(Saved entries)
= Beginning of Section =

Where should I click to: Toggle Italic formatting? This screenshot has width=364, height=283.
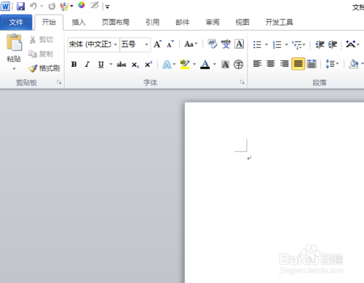point(87,64)
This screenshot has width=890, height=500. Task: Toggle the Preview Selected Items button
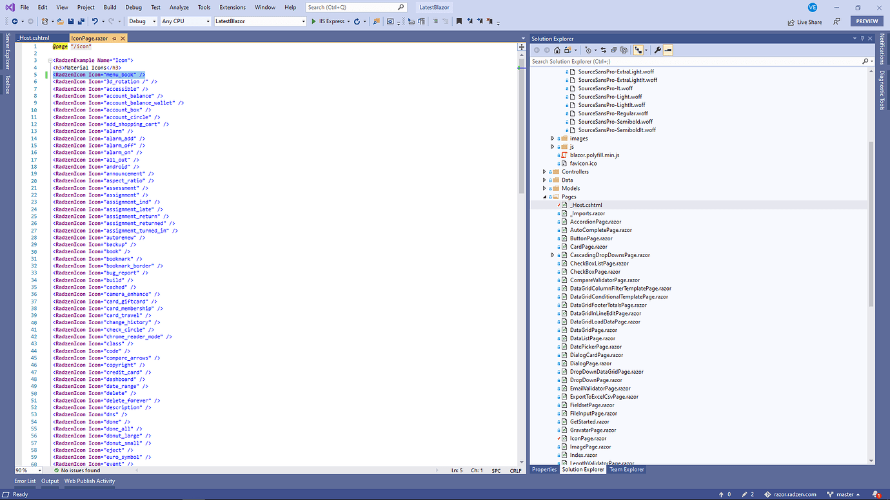[668, 50]
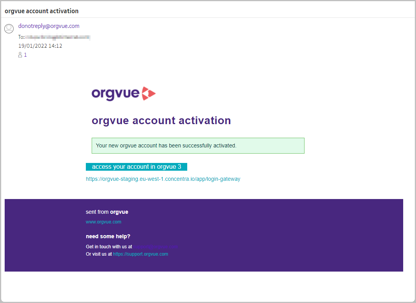Select the subject line 'orgvue account activation'
The width and height of the screenshot is (416, 303).
[x=41, y=11]
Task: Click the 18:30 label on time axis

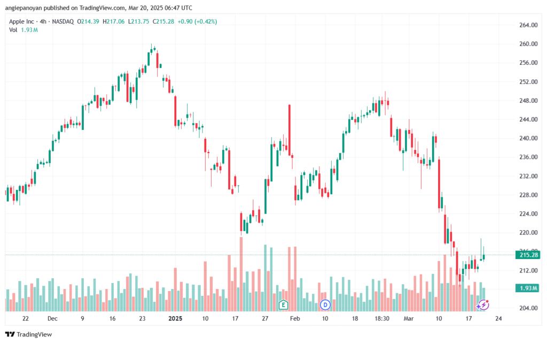Action: (382, 318)
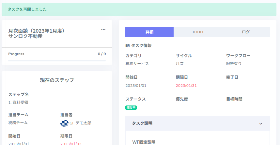The image size is (280, 145).
Task: Open the three-dot menu beside the task title
Action: click(103, 29)
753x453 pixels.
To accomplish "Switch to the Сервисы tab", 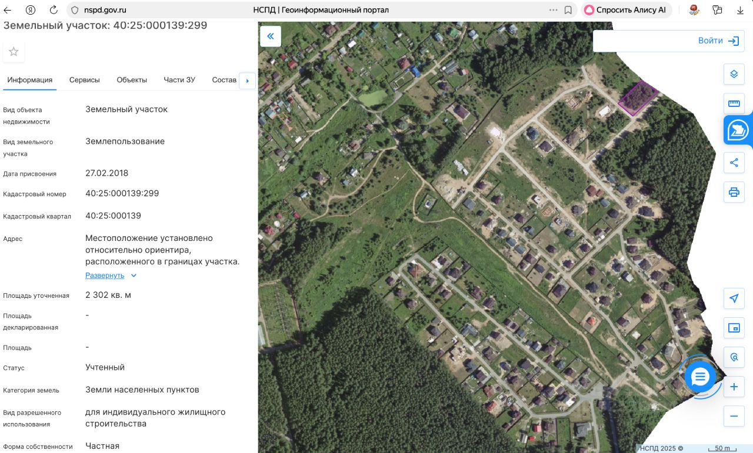I will tap(84, 80).
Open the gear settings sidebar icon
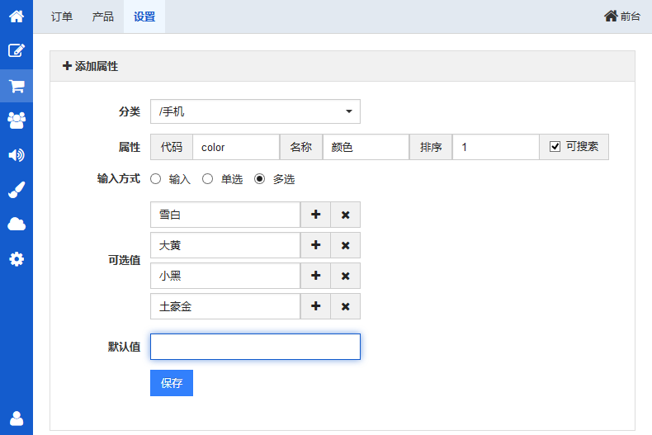Screen dimensions: 652x435 tap(17, 259)
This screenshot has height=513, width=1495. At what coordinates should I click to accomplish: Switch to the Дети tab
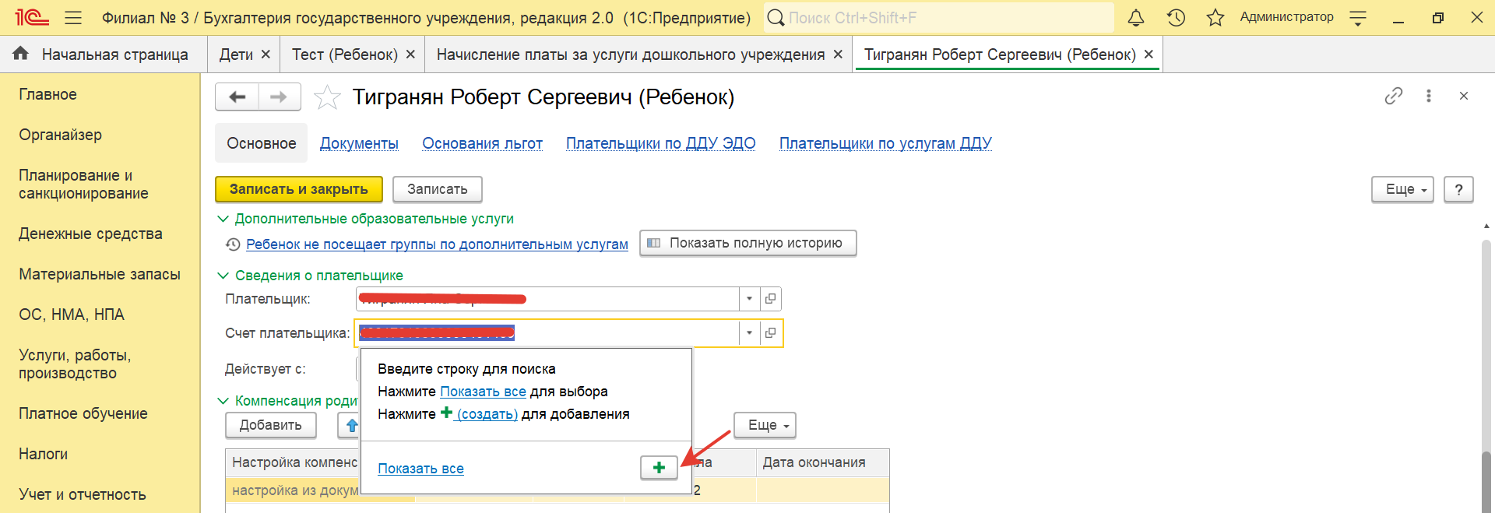tap(236, 54)
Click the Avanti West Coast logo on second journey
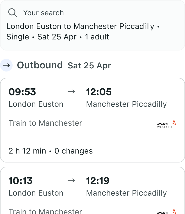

= End of Section =

**What you are asked to do:** From the line containing "This screenshot has height=513, width=1495." down to the end of the data above, reproduce each line exactly; no pictures.

**Response box:**
This screenshot has height=513, width=1495. At what coordinates should I click to accomplish: Switch to the Дети tab
tap(236, 54)
Click the Avanti West Coast logo on second journey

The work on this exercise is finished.